Task prompt
Copy only what lies from the line containing "This screenshot has height=707, width=942." through the line containing "the search magnifier" in the entries below, keeping both end lines exact and dropping every picture.

Data extract

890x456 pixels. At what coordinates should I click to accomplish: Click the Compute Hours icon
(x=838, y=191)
* * *
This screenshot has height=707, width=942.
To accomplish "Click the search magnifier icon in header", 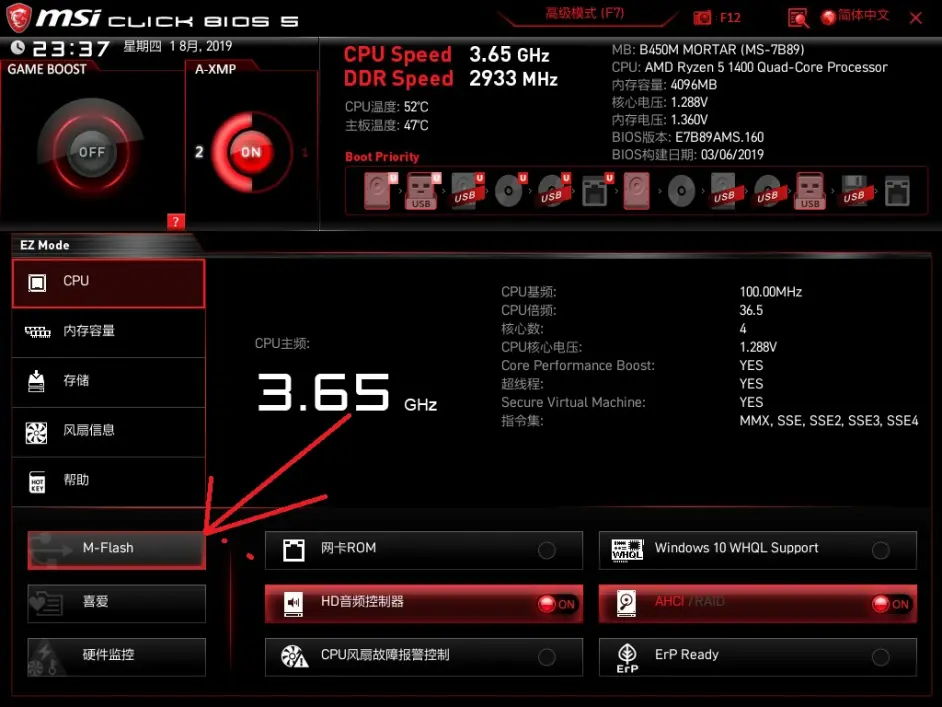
---
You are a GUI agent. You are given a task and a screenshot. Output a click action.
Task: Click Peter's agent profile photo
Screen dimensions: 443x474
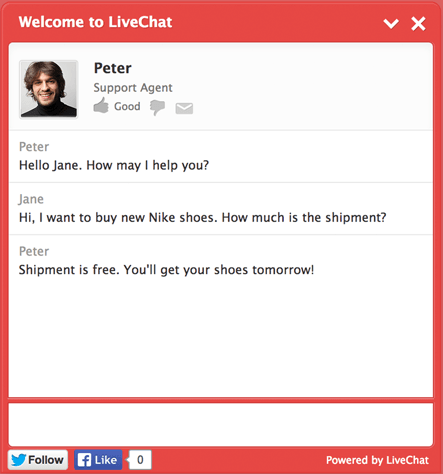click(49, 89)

Final answer
This screenshot has height=707, width=942.
To accomplish "Click the search magnifier icon in header", 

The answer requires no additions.